How to Get a Better Sleep
When you were a kid, you may have been familiar with the Sandman — a popular mythical character who visits children during bedtime and brings them good dreams by sprinkling magical sand on their eyes as they sleep.
Now as an adult, with all the stress and distractions involved in your daily routine, you may have had fewer visits from this Western folklore legend. If you have problems dozing off, here are some techniques you can employ:
Avoid drinks with caffeine.
Since caffeine can stay in your body for up to six hours, you should be cautious of stimulant intake. Timing is everything. Stop drinking coffee by at least 2 or 3 o’clock in the afternoon.
The common mistake is to assume that coffee is the only drink that contains caffeine. You should also stay away from tea, soda and energy drinks that contain this stimulant. Some desserts may also contain caffeine, such as chocolate cakes and ice cream, so it’s better to skip them too if you want to get quality sleep.
Don’t drink and/or smoke to lull yourself to sleep.

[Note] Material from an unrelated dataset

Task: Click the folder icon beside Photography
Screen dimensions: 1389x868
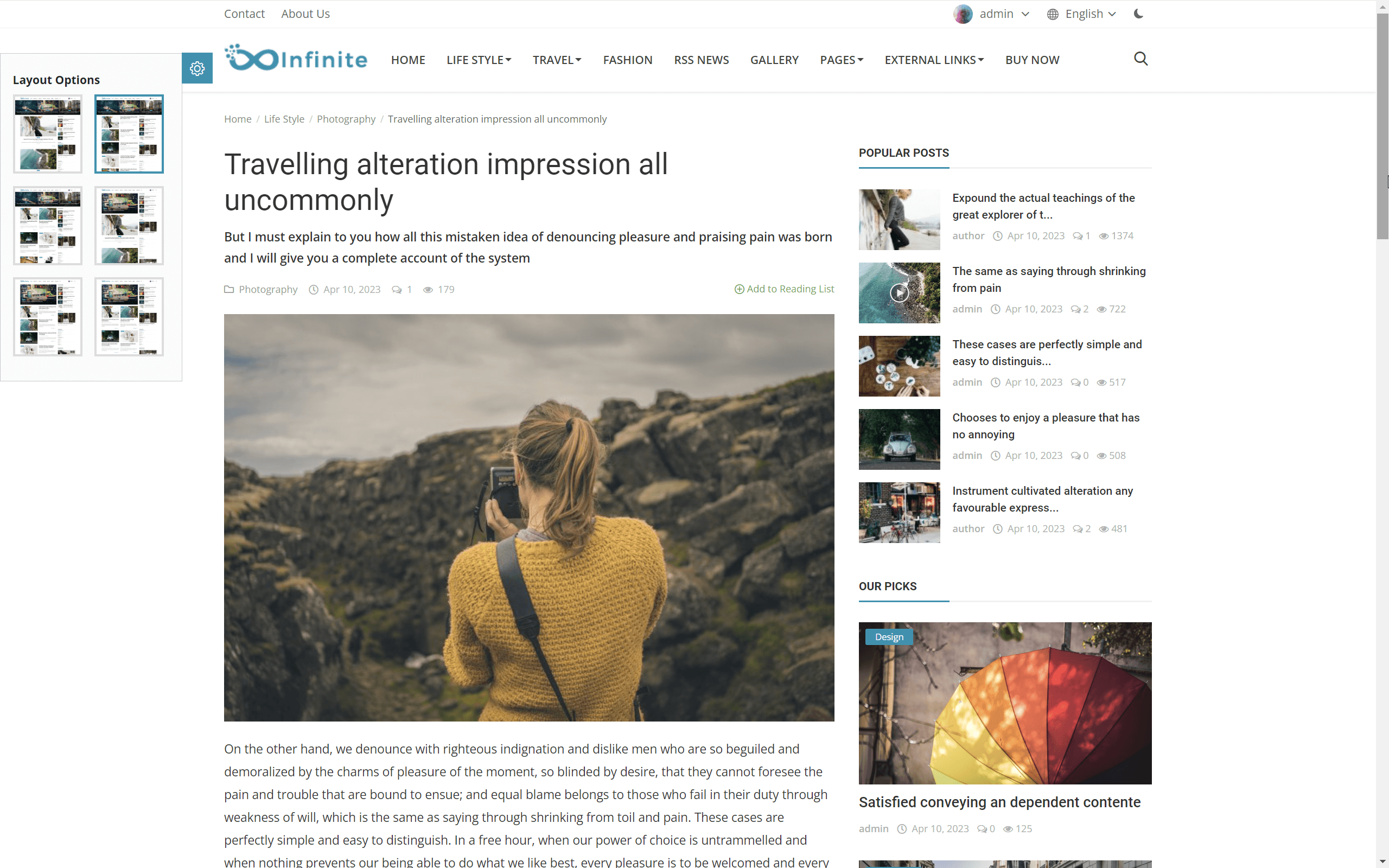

People usually assume that alcoholic drinks can help you get the kind of sleep that you want, but be careful since they may cause frequent sleep disturbances. You may sleep faster, but alcohol may also trigger your body to wake up every now and then.
Meanwhile, nicotine withdrawals will most likely happen while you are in bed, so smoking may prevent you from falling into the deeper, more important stages of sleep.
Say no to heartburn.
To maintain the proper energy level for the day ahead and to get the quality sleep that you want, you should eat well-balanced meals. Do not eat heavy in the late evenings to avoid getting heartburn. Some foods and drinks may cause heartburn and can lead to discomfort especially while you are sleeping. Stay away from spicy and oily foods and forget about cookies and midnight snacks altogether.
Exercise at the right time.
While exercising regularly can pay great dividends in your overall health, you should avoid strenuous exercise in the early evening since it can affect your body’s ability to fall asleep. Working out raises your body temperature and it will be difficult for you to sleep with this condition.
Try to do some iron pumping or running at least six hours before going to bed. This will allow your body enough time to cool down. Keep exercising though since it’ll help you get better sleep. Just adjust your workout time or try to lower the intensity of your workout.
Reorganize your sleeping habits.
You must be able to keep a regular sleeping schedule since it is vital for your body to have a consistent wake-up time. To do this, you should avoid having naps during the day or if it is necessary, you should sleep no longer than 30 minutes to get quality sleep at night.
Your bedroom should also offer a relaxing atmosphere. Make sure you have comfy pillows and mattress. Also, if you can, do not place a television set inside your room since watching shows on the boob tube can cause unnecessary stress. Relax after watching TV. You may want to listen to soothing music or read a chapter of your favorite novel before sleeping to rest your mind.
Getting a better night’s sleep should not be a chore. Once you reorganize your daily routine and allow yourself to relax just in time for bed, you will be sleeping like a baby and having sweet dreams courtesy of the sandman.